Go through the data below and report how many lines contain "resolution"; the reply holds only that number.

Exercise data:
***

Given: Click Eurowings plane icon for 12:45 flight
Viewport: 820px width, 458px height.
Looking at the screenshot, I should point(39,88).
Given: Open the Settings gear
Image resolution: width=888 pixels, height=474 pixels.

***

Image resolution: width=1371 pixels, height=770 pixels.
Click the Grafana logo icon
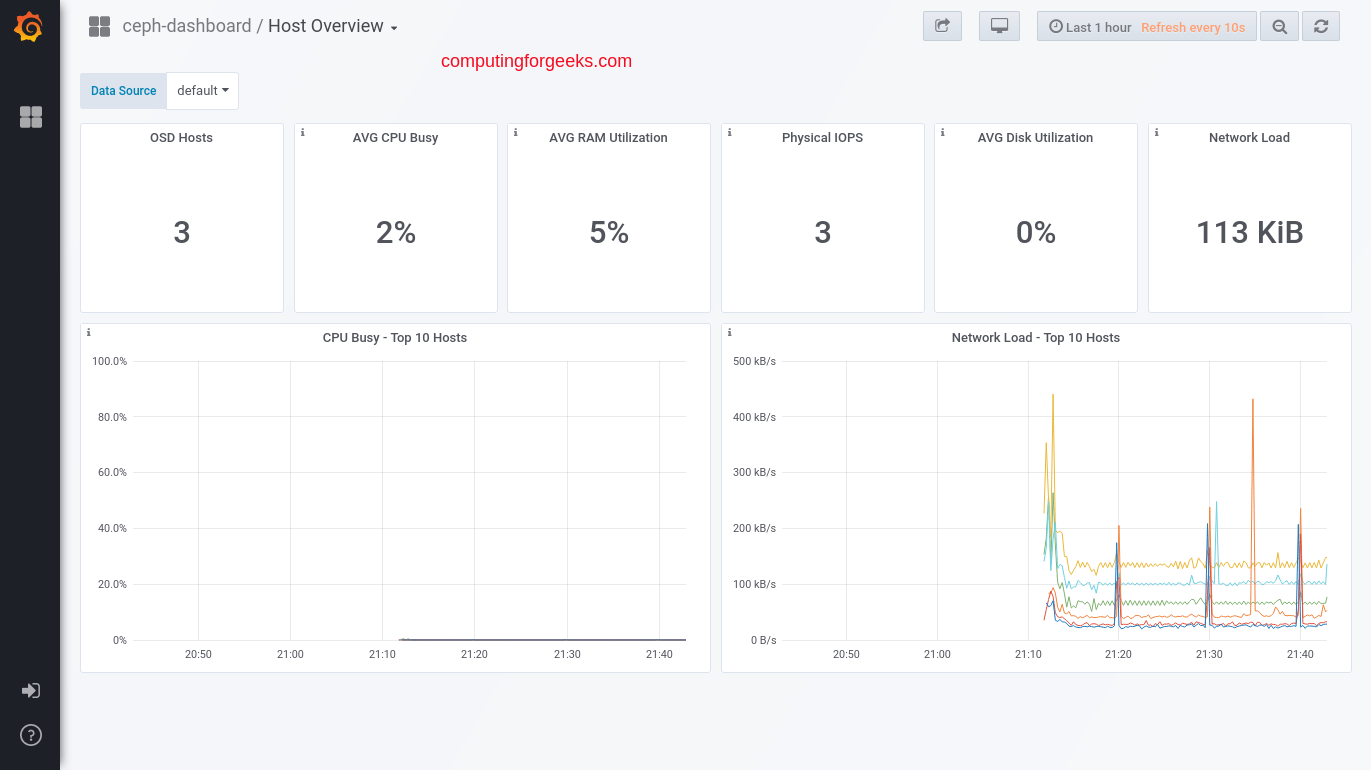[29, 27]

***

The completed task:
2